Когда же меня на практике учат обозначать соответствующий предмет словом, то к прежнему ряду чувственных знаков прибавляется:

звуковая группа — апельсин, с соответствующей слуховой реакцией.

Когда же ребенок выучился произносить слово, то реакция в его сознании делается мышечно-слуховой.

Нужно ли доказывать, что новые члены не отличаются от старых ничем иным, кроме формы? Ведь все наши впечатления от внешних предметов и их отношений, не исключая даже таких конкретов, как данная собака, данное дерево, суть не что иное, как чувственные знаки от внешних предметов и их отношений. Значит, словом не вносится в чувствование ничего чуждого последнему. Оттого знак от предмета, пришедший извне через глаза, и слово, пришедшее из уст матери через слух, ассоциируются в группу по закону смежности, и предмет получает, таким образом, кличку. Немало, я думаю, пройдет времени прежде чем ребенок сознательно отличит кличку от природных свойств предмета. Ведь и с взрослыми случаются нередко грехи смешения кличек с действительностью. Как бы то ни было, но насколько обучение ребенка словам имеет для его сознания значение действия определенных внешних влияний на слух рядом с влияниями на другие органы чувств, настолько

вторым фактором в словесной символизации впечатлений является, как это требует теория Спенсера, комплекс видоизменяющихся внешних влияний.

Таковы первые шаги ребенка в этой новой области впечатлений. Второй шаг словесной символизации их составляет различение имени целого предмета от имени его свойств — шаг, параллельный отвлечению от предметов их признаков. Позднее, когда начинается в голове, помимо обучения, дробление и классификация цельных предметов и отвлеченных от них частей, признаков и отношений, является потребность новых обозначений; и в речи, развивавшейся века параллельно и приспособительно к мышлению, потребность находит готовое удовлетворение. Параллельно классификации предметов по сходству в речи есть клички для породы, вида и рода. Параллельно дроблению есть кличка для целого и частей. Соответственно переходу мысли от предметов к свойствам и отношениям, т. е. когда главными объектами в мысли на место предметов внешнего мира являются признаки, состояния и отношения их друг к другу, в речи существуют уже готовые превращения прилагательных и глаголов в существительные и т. д. и т. д. Всему этому человек обучается, и не по одной наслышке, а путем наглядного обучения, т. е. с применением преподаваемого к делу; и, благодаря этому, элементы речи перестают мало-помалу быть звуковыми ярлыками, привязанными почленно к элементам мысли — слово начинает символизировать личный опыт и сочетается подобно последнему в координированные определенным образом чувственные группы. Тогда для человека становится собственно безразлично, мыслить ли прямыми символами или с переводом их на язык условных знаков.

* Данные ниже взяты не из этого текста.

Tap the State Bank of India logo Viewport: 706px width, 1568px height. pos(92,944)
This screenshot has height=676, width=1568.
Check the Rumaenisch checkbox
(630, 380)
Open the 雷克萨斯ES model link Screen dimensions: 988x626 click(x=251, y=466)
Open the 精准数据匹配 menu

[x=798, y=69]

Этот последний шаг в эволюции внешней символизации, т. е. полное отделение имени от именуемого, в свою очередь, подготовляется издалека, мало-помалу, путем отщепления звуковых членов от чувственных групп, с которыми они ассоциированы. Как члены ассоциации, равнозначные всем прочим, имена должны, очевидно, разделять участь последних во всех перипетиях ассоциированной группы. Они могут служить намеками для воспроизведения всей группы в сознании, могут воспроизводиться сами, когда намек дан другим членом, и могут, наконец, отвлекаться подобно остальным признакам.

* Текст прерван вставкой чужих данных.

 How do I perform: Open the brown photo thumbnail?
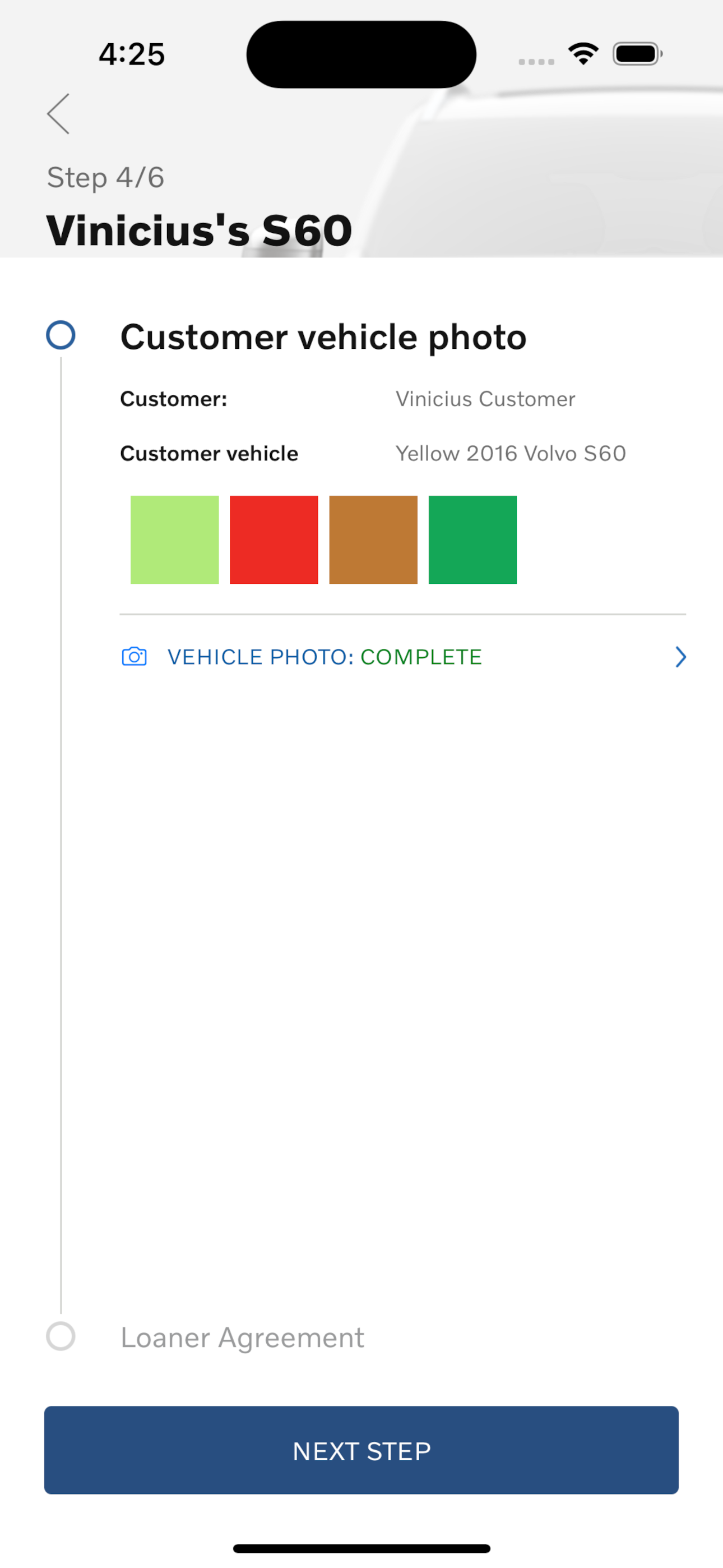point(373,540)
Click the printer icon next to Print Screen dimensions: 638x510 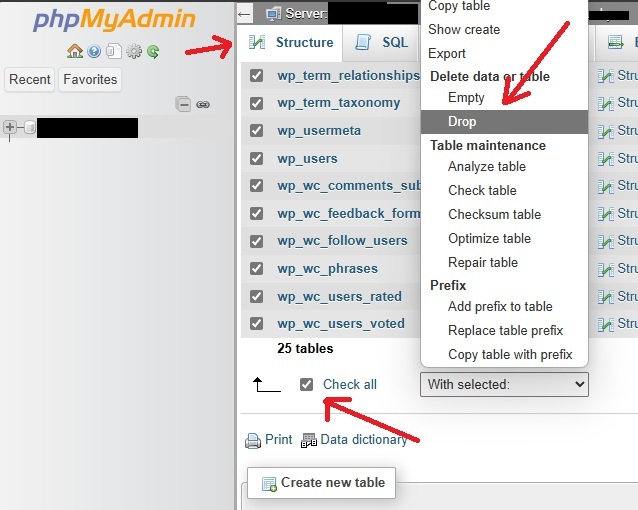pyautogui.click(x=253, y=440)
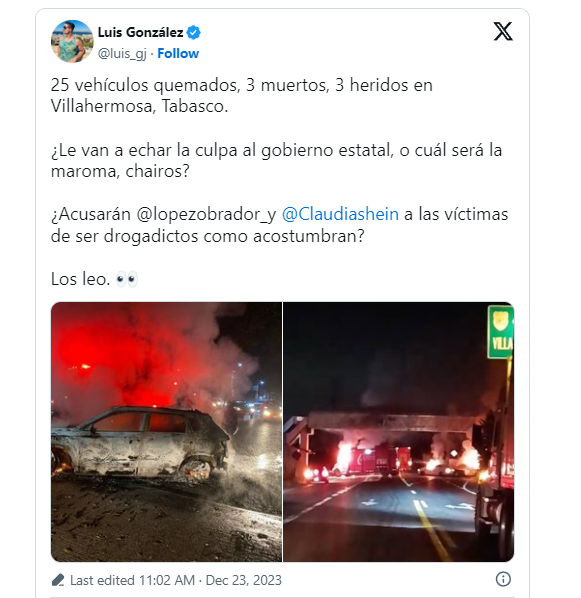
Task: Click the @luis_gj handle
Action: click(x=122, y=54)
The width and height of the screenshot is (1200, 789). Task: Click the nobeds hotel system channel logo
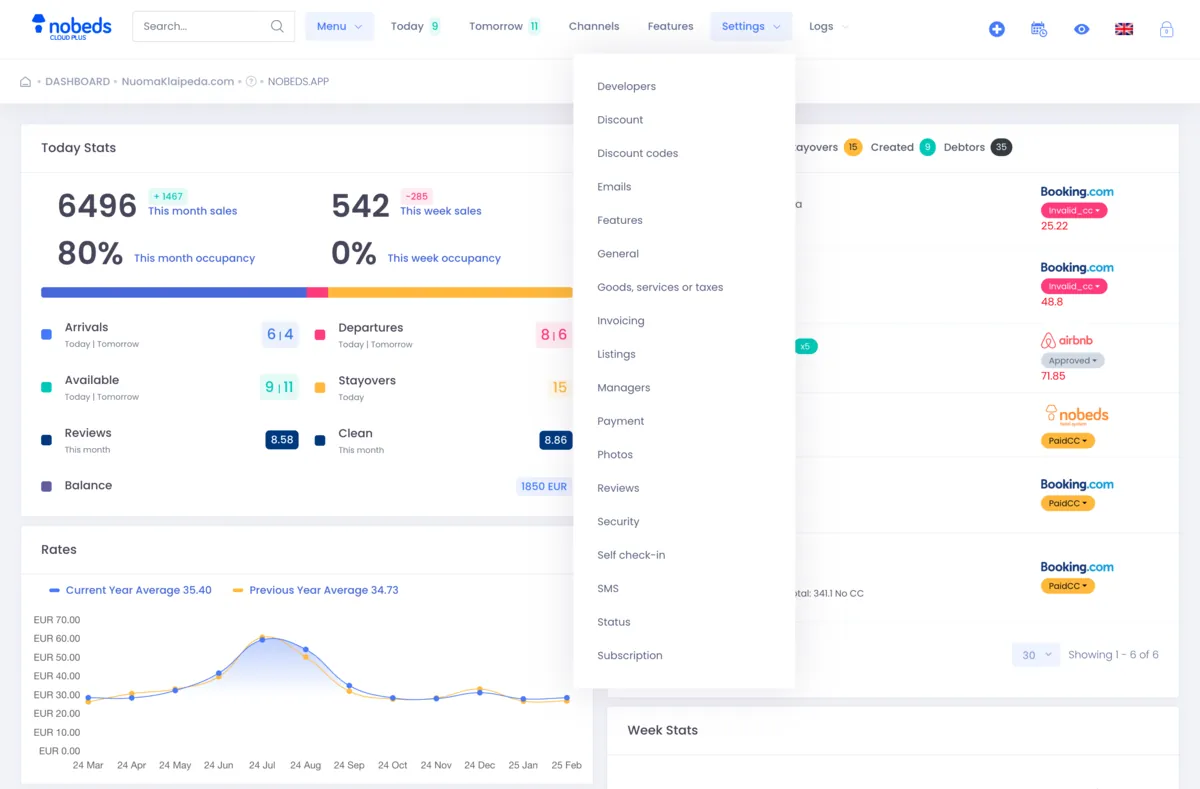[1076, 413]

Словом, с какой бы стороны ни смотреть на дело, в результате всегда оказывается, что введение словесных символов в мысль представляет или прибавку новых чувственных знаков к уже существующему ряду их, или замену одних символов другими, разнозначными в физиологическом отношении. Явно, что природа мысли от этого измениться не может.

Даже метафизическая мысль как процесс сохраняет значение ряда чувственных знаков, параллельного передвижению возбуждения по определенным путям.